Versatile figure covered several sports in all seasons
On Dec. 21, 2017, the sports world lost a true legend when broadcaster Dick Enberg died at the age of 82 after suffering a heart attack.
Beginning in 1957 and lasting until his retirement in 2016 as the play-by-play man for the San Diego Padres, Enberg’s iconic voice provided generations of sports fans with vivid, colorful commentary. Vin Scully, the also-legendary broadcaster for the Los Angeles Dodgers who retired the same year as Enberg, said his contemporary had the best voice he had ever heard and was the greatest ever at the job.
Throughout his illustrious career, Enberg contributed play-by-play duties for Indiana University football and basketball, UCLA basketball, the Los Angeles Rams and the California Angels, as well as for the Padres. As the top broadcaster for the Angels in 1976, he called Hank Aaron’s last baseball game when the then-home run king was with the Milwaukee Brewers.
Enberg truly was a man of all seasons, having covered competitions as varied as Wimbledon, the PGA Championship, heavyweight boxing, the French Open, the Olympics, the NBA, Notre Dame athletics, the Tournament of Roses Parade and the Breeders’ Cup. In addition to his aforementioned stints with Indiana, UCLA and the Rams, he also provided regular play-by-play coverage for the NFL and NCAA basketball, including multiple Super Bowl and Final Four appearances.

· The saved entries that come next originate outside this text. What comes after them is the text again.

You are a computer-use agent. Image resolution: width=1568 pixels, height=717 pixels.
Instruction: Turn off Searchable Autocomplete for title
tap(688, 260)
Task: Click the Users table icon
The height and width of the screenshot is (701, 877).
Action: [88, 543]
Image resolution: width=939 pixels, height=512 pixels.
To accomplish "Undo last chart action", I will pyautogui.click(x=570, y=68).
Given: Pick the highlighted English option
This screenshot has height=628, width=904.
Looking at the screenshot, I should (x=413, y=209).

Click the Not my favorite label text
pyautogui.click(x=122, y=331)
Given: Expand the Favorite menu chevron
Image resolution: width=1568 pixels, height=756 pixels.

With a smooth, one-of-a-kind voice, Enberg always came across as one of your best friends, his passion for his craft palpable in his delivery and his deep knowledge of sports history evident in his commentary – and unmatched by any of his peers, many of whom he influenced. At a time when many media figures have fallen from grace, it is notable that Enberg’s integrity has never been questioned or his character assailed.
Broadcasting has had its share of icons, such as Scully, Chick Hearn, Jack Brickhouse, Ernie Harwell, Pat Summerall, Al Michaels, John Madden and others. But Enberg, who would have turned 83 on Jan. 9, was a true gentleman and a renaissance man, and his impact on his chosen profession and on the world of sports will not be forgotten anytime soon.